WARNINGS AND PRECAUTIONS
Anaphylaxis
PALFORZIA can cause anaphylaxis, which may be life threatening. PALFORZIA is available only through a restricted program under a Risk Evaluation and Mitigation Strategy (REMS) called the PALFORZIA REMS because of the risk of anaphylaxis. Only prescribers, healthcare settings, pharmacies, and patients certified and enrolled in the REMS Program can prescribe, receive, dispense or administer PALFORZIA.
Anaphylaxis has been reported during all phases of PALFORZIA dosing, including Maintenance and in subjects who have undergone recommended Up-Dosing and dose modification procedures.
Do not initiate PALFORZIA treatment in a patient who has had severe or life-threatening anaphylaxis within the previous 60 days. PALFORZIA may not be suitable for patients with certain medical conditions that may reduce the ability to survive anaphylaxis, including but not limited to markedly compromised lung function, severe mast cell disorder, or cardiovascular disease. In addition, PALFORZIA may not be suitable for patients taking medications that can inhibit or potentiate the effects of epinephrine.
All Initial Dose Escalation doses and the first dose of each Up-Dosing level must be administered in a certified health care setting.
Patients may be more likely to experience allergic reactions following PALFORZIA administration in the presence of cofactors such as exercise, hot water exposure, intercurrent illness (e.g., viral infection), or fasting. Other potential cofactors may include menstruation, sleep deprivation, nonsteroidal anti-inflammatory drug use, or uncontrolled asthma. Patients should be proactively counseled about the potential for the increased risk of anaphylaxis in the presence of these cofactors. If possible, adjust the time of dosing to avoid these cofactors. If it is not possible to avoid these cofactors, consider withholding PALFORZIA temporarily.
Asthma
Uncontrolled asthma is a risk factor for a serious outcome, including death, in anaphylaxis. Ensure patients with asthma have their asthma under control prior to initiation of PALFORZIA.
PALFORZIA should be temporarily withheld if the patient is experiencing an acute asthma exacerbation. Following resolution of the exacerbation, resumption of PALFORZIA should be undertaken cautiously. Re-evaluate patients who have recurrent asthma exacerbations and consider discontinuation of PALFORZIA.
Eosinophilic Gastrointestinal Disease
Discontinue PALFORZIA and consider a diagnosis of eosinophilic esophagitis in patients who experience severe or persistent gastrointestinal symptoms, including dysphagia, vomiting, nausea, gastroesophageal reflux, chest pain, or abdominal pain.

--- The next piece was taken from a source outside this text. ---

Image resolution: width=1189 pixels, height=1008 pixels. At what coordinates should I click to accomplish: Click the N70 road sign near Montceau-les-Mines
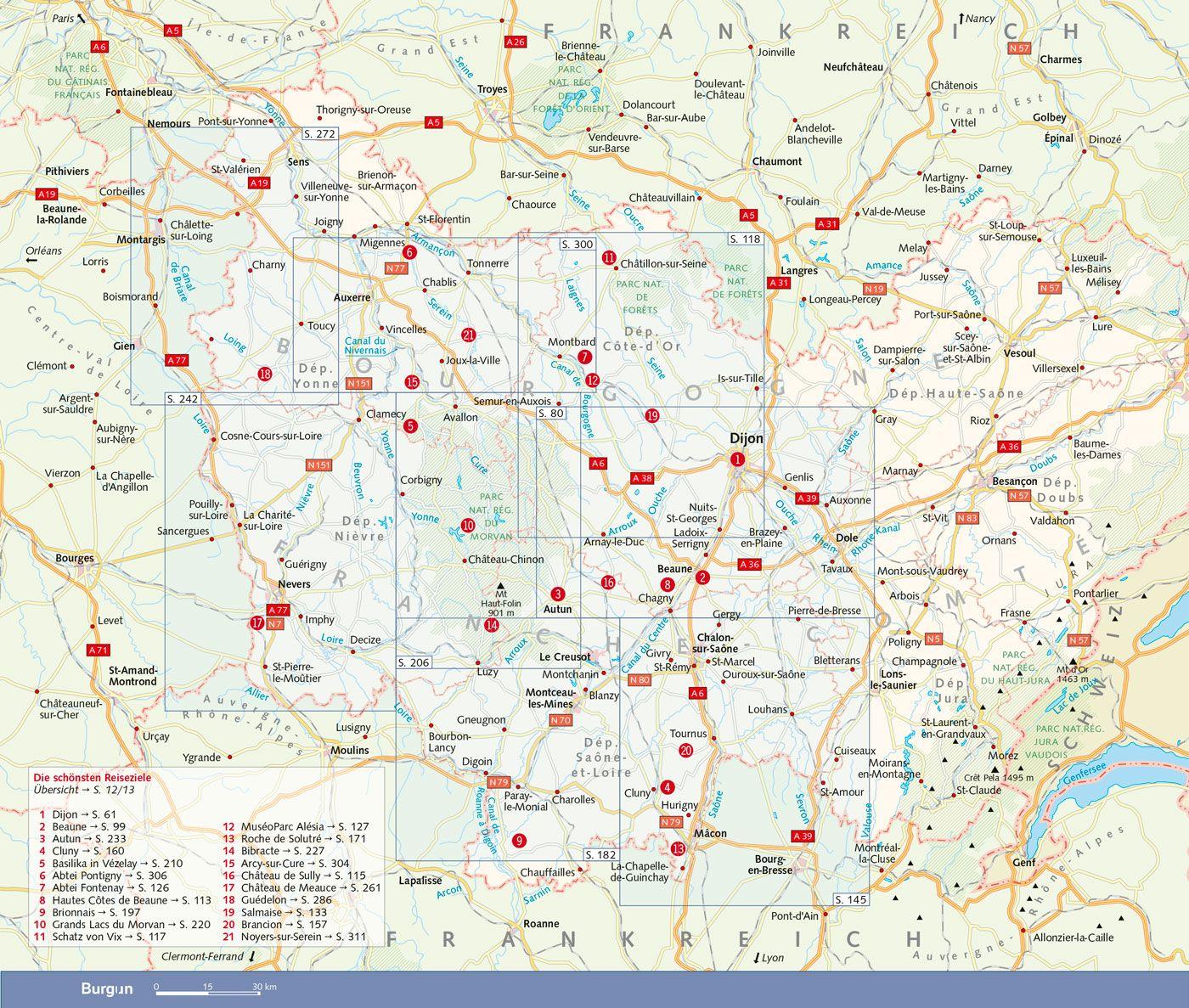(561, 721)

Gastrointestinal Adverse Reactions
Gastrointestinal adverse reactions were commonly reported in PALFORZIA-treated subjects, and dose modification should be considered for patients who report these reactions. For severe or persistent gastrointestinal symptoms consider a diagnosis of eosinophilic esophagitis.
ADVERSE REACTIONS
The most common adverse events reported in subjects treated with PALFORZIA (incidence ≥ 5% and ≥ 5% than placebo) are abdominal pain, vomiting, nausea, oral pruritus, oral paresthesia, throat irritation, cough, rhinorrhea, sneezing, throat tightness, wheezing, dyspnea, pruritus, urticaria, anaphylactic reaction, and ear pruritus.